Task statement: Only lines holding the word "chevron" are needed; copy each of them from the material.
========================
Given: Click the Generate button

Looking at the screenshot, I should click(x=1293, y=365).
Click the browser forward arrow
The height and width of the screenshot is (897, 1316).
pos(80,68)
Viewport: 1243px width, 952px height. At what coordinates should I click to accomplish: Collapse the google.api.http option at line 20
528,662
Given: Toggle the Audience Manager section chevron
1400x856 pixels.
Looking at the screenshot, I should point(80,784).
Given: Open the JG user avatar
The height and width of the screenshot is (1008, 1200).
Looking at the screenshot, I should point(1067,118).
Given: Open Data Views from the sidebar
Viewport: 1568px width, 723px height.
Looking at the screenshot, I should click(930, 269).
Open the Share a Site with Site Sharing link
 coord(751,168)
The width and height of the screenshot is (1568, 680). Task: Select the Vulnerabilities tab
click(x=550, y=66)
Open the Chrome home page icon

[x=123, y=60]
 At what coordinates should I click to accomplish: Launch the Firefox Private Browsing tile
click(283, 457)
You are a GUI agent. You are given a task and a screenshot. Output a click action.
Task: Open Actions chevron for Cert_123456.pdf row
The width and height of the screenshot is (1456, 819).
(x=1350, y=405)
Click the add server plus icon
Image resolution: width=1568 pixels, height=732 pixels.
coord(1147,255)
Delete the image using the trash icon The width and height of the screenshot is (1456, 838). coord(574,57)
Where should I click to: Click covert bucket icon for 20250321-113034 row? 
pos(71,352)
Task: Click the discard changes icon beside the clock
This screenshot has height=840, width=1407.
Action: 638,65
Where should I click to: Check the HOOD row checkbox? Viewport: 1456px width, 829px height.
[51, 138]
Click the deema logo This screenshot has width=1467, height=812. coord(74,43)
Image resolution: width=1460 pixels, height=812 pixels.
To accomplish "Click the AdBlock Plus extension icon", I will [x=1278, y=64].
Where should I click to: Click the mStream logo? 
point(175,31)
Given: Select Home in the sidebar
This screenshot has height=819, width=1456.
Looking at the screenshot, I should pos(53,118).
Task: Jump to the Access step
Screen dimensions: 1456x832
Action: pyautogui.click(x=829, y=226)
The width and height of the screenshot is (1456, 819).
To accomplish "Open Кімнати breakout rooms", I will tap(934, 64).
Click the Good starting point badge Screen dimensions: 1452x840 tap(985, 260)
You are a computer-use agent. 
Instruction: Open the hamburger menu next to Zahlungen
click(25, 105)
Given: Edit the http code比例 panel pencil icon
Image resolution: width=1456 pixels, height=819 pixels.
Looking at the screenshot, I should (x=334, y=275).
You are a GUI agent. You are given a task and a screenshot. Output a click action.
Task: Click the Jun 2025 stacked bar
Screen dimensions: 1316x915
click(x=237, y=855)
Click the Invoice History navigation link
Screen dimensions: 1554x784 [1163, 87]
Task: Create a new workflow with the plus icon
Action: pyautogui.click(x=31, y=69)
========================
Result of the exercise:
Given: Toggle the Audience Manager section chevron
Task: Open Actions chevron for Cert_123456.pdf row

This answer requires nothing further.